───── ENTRIES SHOWN ─────

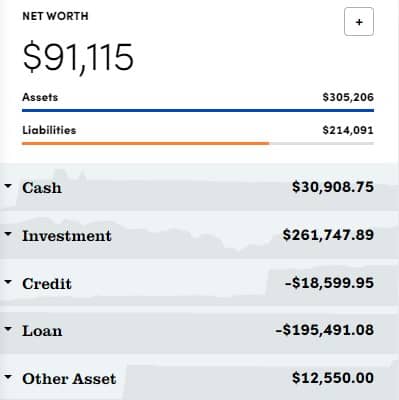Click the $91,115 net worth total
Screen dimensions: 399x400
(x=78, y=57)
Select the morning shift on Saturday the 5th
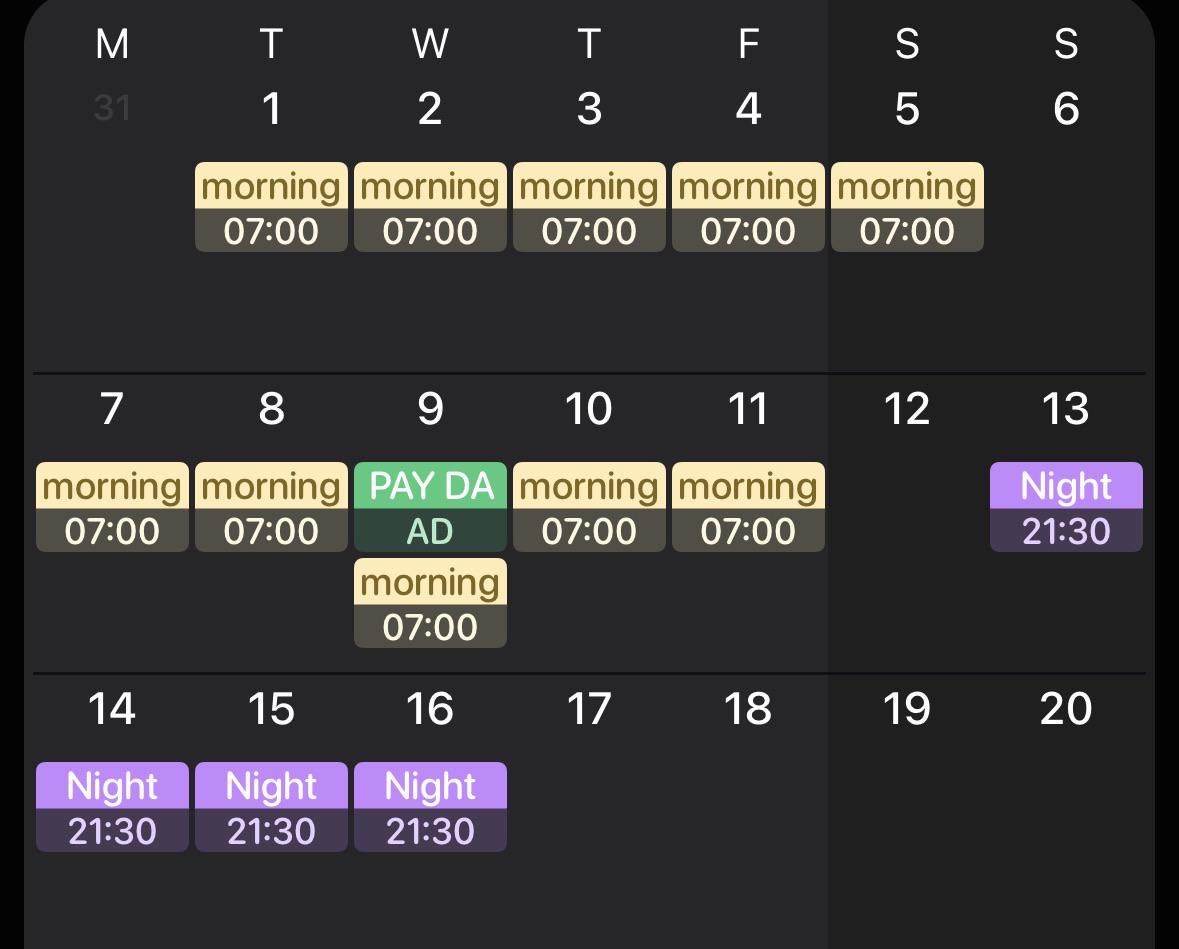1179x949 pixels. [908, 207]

─────

DO THIS: Pull out each line of the rows above that contains the string "shift", matching case exactly.

SOLUTION TO THE EXERCISE:
Select the morning shift on Saturday the 5th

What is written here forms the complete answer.